While the study provides initial insights into the association between plasma GDF10 levels, childhood obesity, and circulating lipids, it is important to acknowledge study limitations. These limitations include small sample size, limited age range, and a higher proportion of males than females. These factors restrict generalizability and increase the likelihood of random variations and reduced statistical power, which may limit the ability to draw definitive conclusions. The study focused on a specific age range, which only include children and youth, without participants from other age groups. Consequently, the findings may not fully represent the broader population, and the observed associations may differ in different age groups, such as adults or older individuals. Future studies should aim to include a wider age range in a larger and more diverse cohort, to validate and expand upon the association between plasma GDF10 levels and obesity, as measured by BMI.

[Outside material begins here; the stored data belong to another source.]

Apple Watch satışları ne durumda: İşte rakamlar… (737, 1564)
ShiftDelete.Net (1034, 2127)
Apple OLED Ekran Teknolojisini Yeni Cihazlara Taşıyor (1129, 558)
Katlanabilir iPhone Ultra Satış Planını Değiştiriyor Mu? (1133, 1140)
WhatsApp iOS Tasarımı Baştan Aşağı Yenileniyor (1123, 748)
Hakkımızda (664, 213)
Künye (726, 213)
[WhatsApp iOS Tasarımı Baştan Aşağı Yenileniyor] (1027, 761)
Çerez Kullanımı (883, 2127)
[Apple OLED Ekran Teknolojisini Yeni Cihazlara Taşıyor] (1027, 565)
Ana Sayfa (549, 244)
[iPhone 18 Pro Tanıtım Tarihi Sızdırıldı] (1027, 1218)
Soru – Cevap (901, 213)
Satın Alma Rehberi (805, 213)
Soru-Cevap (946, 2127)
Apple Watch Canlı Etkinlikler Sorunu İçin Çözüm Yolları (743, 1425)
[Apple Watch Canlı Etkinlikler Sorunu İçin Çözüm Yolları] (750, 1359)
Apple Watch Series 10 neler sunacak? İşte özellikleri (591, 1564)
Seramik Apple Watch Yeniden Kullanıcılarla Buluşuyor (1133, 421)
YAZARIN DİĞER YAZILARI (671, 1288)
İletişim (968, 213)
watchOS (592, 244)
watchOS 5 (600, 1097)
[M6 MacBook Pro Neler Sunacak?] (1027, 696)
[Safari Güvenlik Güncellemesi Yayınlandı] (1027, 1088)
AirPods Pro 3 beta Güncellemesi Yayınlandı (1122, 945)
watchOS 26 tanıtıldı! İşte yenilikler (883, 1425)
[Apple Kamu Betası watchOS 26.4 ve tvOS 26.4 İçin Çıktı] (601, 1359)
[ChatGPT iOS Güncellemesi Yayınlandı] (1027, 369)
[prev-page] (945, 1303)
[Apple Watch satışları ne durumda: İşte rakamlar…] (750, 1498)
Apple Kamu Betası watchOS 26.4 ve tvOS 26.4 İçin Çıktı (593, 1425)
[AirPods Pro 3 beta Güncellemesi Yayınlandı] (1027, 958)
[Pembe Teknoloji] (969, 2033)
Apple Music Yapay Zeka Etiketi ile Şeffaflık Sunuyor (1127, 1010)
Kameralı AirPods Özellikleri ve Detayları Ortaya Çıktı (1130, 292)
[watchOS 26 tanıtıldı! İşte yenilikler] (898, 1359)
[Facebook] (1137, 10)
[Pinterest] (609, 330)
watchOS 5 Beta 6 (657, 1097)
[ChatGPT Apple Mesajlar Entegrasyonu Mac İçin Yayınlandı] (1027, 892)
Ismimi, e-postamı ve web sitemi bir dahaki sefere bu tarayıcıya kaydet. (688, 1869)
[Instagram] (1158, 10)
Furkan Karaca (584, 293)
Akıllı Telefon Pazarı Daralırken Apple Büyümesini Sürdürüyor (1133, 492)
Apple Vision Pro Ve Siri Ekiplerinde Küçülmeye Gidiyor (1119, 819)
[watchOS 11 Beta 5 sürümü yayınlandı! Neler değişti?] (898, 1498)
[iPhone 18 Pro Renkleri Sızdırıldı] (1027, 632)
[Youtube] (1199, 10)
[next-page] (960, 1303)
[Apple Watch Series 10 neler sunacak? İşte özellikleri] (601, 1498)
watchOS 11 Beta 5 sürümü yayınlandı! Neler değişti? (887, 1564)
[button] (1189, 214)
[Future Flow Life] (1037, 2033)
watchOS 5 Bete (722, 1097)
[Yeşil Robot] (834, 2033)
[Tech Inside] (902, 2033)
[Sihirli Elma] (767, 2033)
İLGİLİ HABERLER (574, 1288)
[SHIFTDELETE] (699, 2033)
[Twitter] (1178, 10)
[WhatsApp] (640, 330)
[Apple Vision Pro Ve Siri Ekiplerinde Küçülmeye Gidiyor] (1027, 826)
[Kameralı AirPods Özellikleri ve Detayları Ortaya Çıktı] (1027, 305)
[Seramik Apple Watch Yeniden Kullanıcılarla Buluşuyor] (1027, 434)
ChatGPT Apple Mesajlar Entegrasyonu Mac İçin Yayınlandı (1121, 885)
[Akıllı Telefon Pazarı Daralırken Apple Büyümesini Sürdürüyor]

To our knowledge, this is the first study providing compelling evidence that children with high BMI exhibit lower plasma levels of GDF10, compared to those with normal BMI. Specifically, the observed BMI-dependent inverse association between plasma GDF10 levels and LDL-cholesterol and total cholesterol levels highlights the potential role of GDF10 in regulating lipid metabolism within the context of childhood obesity. Further research should examine the intracellular processing and secretion of GDF10 specifically in children, recognizing that these mechanisms may differ from those observed in adults. A comprehensive understanding of the mechanisms underlying GDF10 secretion and its impact on obesity will potentially identify novel targets for interventions aimed at mitigating the adverse effects of childhood obesity. Developing interventions that specifically modulate GDF10 expression or activity could improve BMI reduction, cholesterol management, and overall metabolic health in affected children.

However, further research is necessary to elucidate the mechanisms by which GDF10 regulates metabolism and determine the most effective strategies for targeting this protein. Clinical trials and preclinical studies are warranted to evaluate the safety, efficacy, and feasibility of GDF10-based therapies in children with high BMI and high cholesterol.